### About this exercise
Retype each line of the listing. Do not alter anything.

### Source material
***

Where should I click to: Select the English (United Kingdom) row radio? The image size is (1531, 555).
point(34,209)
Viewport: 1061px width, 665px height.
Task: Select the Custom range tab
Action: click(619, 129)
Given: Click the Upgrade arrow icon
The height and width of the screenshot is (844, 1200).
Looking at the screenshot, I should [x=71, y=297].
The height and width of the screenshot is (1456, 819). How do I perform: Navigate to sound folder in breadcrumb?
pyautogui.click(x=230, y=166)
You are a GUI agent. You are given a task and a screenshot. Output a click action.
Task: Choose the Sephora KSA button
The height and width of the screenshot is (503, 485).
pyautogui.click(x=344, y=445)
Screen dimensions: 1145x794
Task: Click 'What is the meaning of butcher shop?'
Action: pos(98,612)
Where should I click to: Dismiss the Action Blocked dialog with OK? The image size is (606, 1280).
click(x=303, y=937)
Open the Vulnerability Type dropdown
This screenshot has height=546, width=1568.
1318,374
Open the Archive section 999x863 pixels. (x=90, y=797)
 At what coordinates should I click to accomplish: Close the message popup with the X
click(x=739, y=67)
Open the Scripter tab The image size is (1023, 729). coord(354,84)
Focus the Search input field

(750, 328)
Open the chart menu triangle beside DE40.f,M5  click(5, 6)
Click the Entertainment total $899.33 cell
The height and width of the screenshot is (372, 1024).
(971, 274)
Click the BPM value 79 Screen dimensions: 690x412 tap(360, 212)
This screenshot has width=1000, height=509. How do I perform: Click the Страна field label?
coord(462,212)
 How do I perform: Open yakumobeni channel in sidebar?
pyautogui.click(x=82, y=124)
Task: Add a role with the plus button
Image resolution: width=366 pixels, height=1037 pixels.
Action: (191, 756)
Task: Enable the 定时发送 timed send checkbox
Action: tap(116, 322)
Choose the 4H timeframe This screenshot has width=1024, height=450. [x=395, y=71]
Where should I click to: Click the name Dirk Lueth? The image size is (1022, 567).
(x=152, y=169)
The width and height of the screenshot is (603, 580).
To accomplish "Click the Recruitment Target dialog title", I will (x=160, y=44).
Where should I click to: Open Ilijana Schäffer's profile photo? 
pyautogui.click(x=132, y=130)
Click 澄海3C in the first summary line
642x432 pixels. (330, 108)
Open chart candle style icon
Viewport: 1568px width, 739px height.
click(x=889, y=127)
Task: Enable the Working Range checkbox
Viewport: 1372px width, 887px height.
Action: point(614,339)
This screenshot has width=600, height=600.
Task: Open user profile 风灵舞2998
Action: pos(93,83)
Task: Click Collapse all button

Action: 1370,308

***

### Output
Where should I click to: Select the English (United Kingdom) row radio? The image size is (1531, 555).
point(34,209)
Viewport: 1061px width, 665px height.
Task: Select the Custom range tab
Action: click(619, 129)
Given: Click the Upgrade arrow icon
The height and width of the screenshot is (844, 1200).
Looking at the screenshot, I should [x=71, y=297].
The height and width of the screenshot is (1456, 819). How do I perform: Navigate to sound folder in breadcrumb?
pyautogui.click(x=230, y=166)
You are a GUI agent. You are given a task and a screenshot. Output a click action.
Task: Choose the Sephora KSA button
The height and width of the screenshot is (503, 485).
pyautogui.click(x=344, y=445)
Screen dimensions: 1145x794
Task: Click 'What is the meaning of butcher shop?'
Action: pos(98,612)
Where should I click to: Dismiss the Action Blocked dialog with OK? The image size is (606, 1280).
click(x=303, y=937)
Open the Vulnerability Type dropdown
This screenshot has height=546, width=1568.
1318,374
Open the Archive section 999x863 pixels. (x=90, y=797)
 At what coordinates should I click to accomplish: Close the message popup with the X
click(x=739, y=67)
Open the Scripter tab The image size is (1023, 729). coord(354,84)
Focus the Search input field

(750, 328)
Open the chart menu triangle beside DE40.f,M5  click(5, 6)
Click the Entertainment total $899.33 cell
The height and width of the screenshot is (372, 1024).
(971, 274)
Click the BPM value 79 Screen dimensions: 690x412 tap(360, 212)
This screenshot has width=1000, height=509. How do I perform: Click the Страна field label?
coord(462,212)
 How do I perform: Open yakumobeni channel in sidebar?
pyautogui.click(x=82, y=124)
Task: Add a role with the plus button
Image resolution: width=366 pixels, height=1037 pixels.
Action: (191, 756)
Task: Enable the 定时发送 timed send checkbox
Action: tap(116, 322)
Choose the 4H timeframe This screenshot has width=1024, height=450. [x=395, y=71]
Where should I click to: Click the name Dirk Lueth? The image size is (1022, 567).
(x=152, y=169)
The width and height of the screenshot is (603, 580).
To accomplish "Click the Recruitment Target dialog title", I will (x=160, y=44).
Where should I click to: Open Ilijana Schäffer's profile photo? 
pyautogui.click(x=132, y=130)
Click 澄海3C in the first summary line
642x432 pixels. (330, 108)
Open chart candle style icon
Viewport: 1568px width, 739px height.
click(x=889, y=127)
Task: Enable the Working Range checkbox
Viewport: 1372px width, 887px height.
Action: point(614,339)
This screenshot has width=600, height=600.
Task: Open user profile 风灵舞2998
Action: pos(93,83)
Task: Click Collapse all button

Action: 1370,308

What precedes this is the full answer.